- Opening Delimiter -

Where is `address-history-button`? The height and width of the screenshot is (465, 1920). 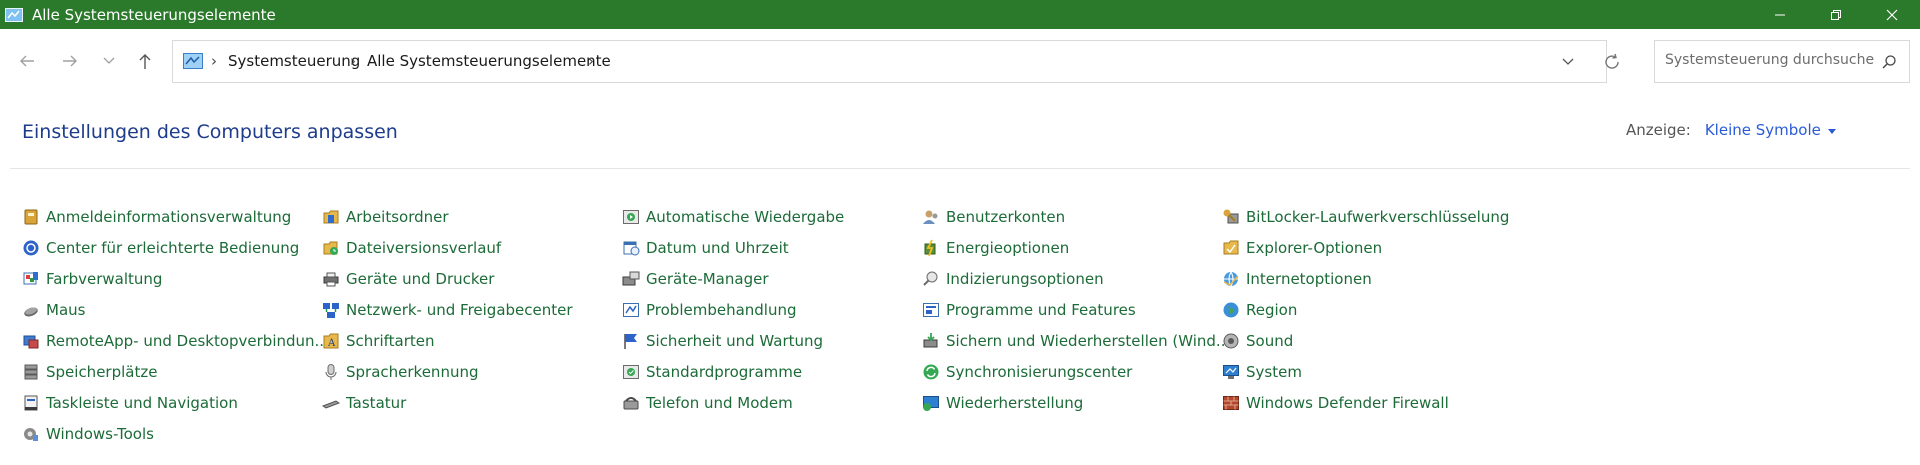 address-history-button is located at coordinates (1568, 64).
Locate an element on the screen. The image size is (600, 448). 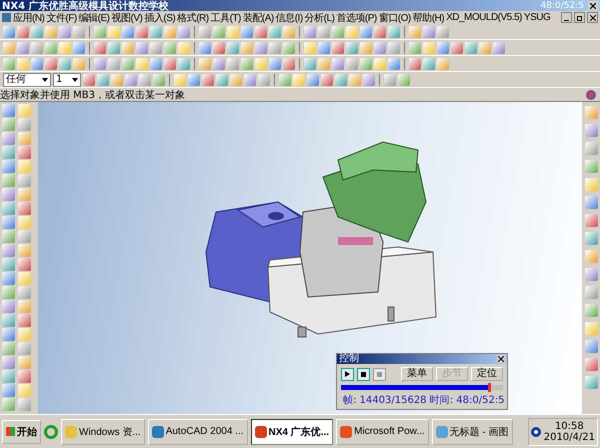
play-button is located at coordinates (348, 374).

- Closing Delimiter -
- Opening Delimiter -

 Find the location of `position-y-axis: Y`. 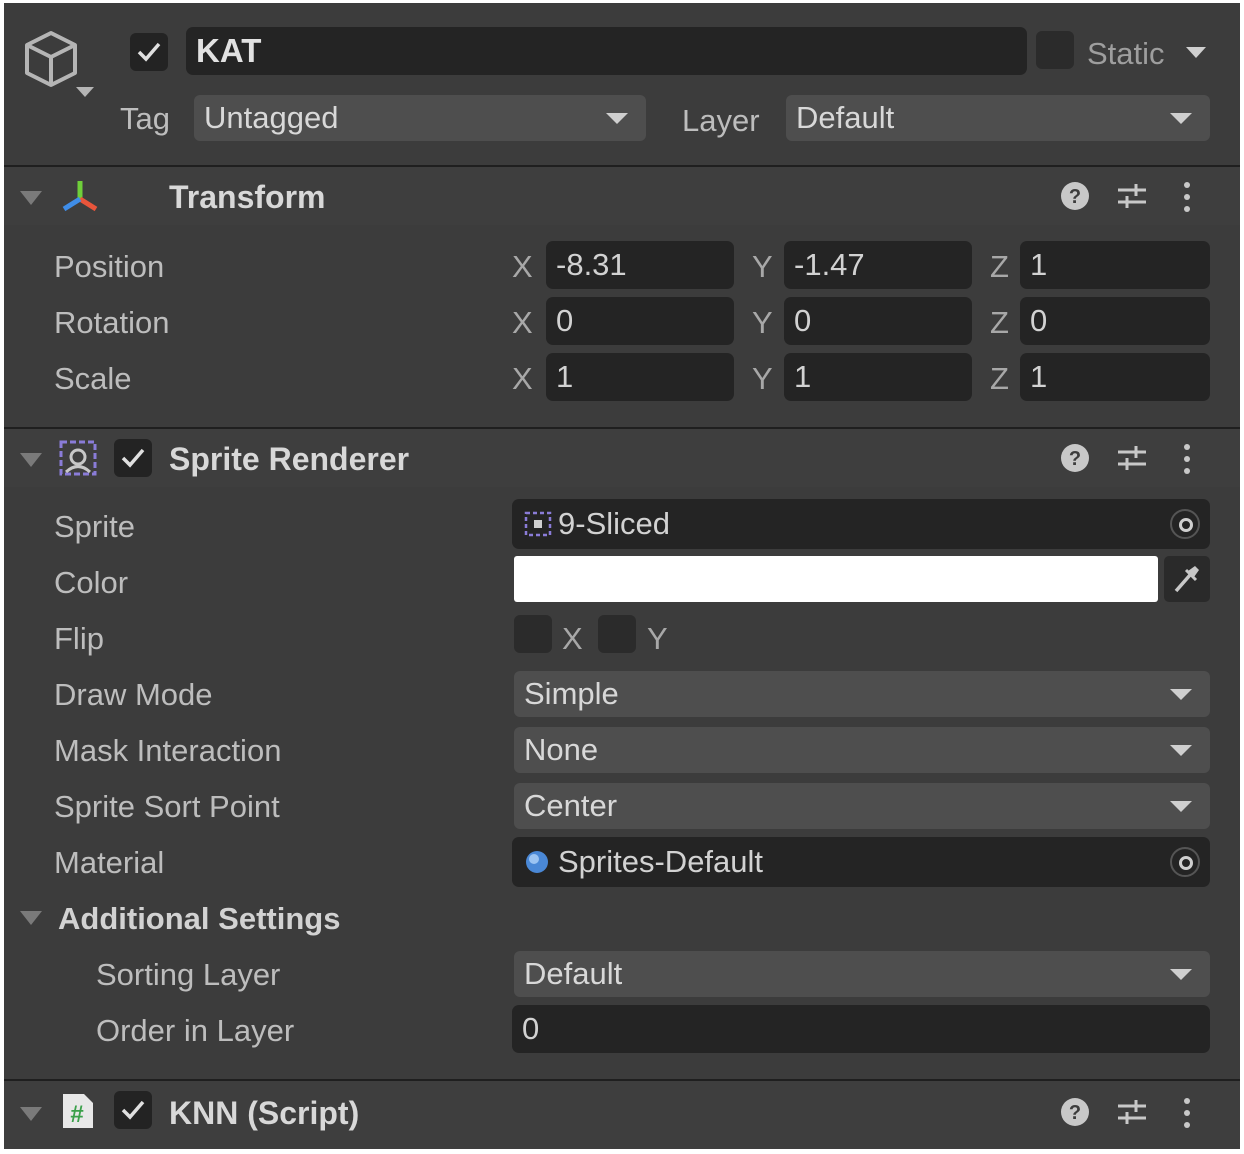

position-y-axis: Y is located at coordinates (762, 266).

- Closing Delimiter -

Could you give the part of the records that opens with the line containing "Locate an element" and closes with the line containing "play-button is located", both lines included, as a numbered list with blank lines skipped and the pictures left out?

1. Locate an element on the screen. The image size is (600, 448). 
2. play-button is located at coordinates (348, 374).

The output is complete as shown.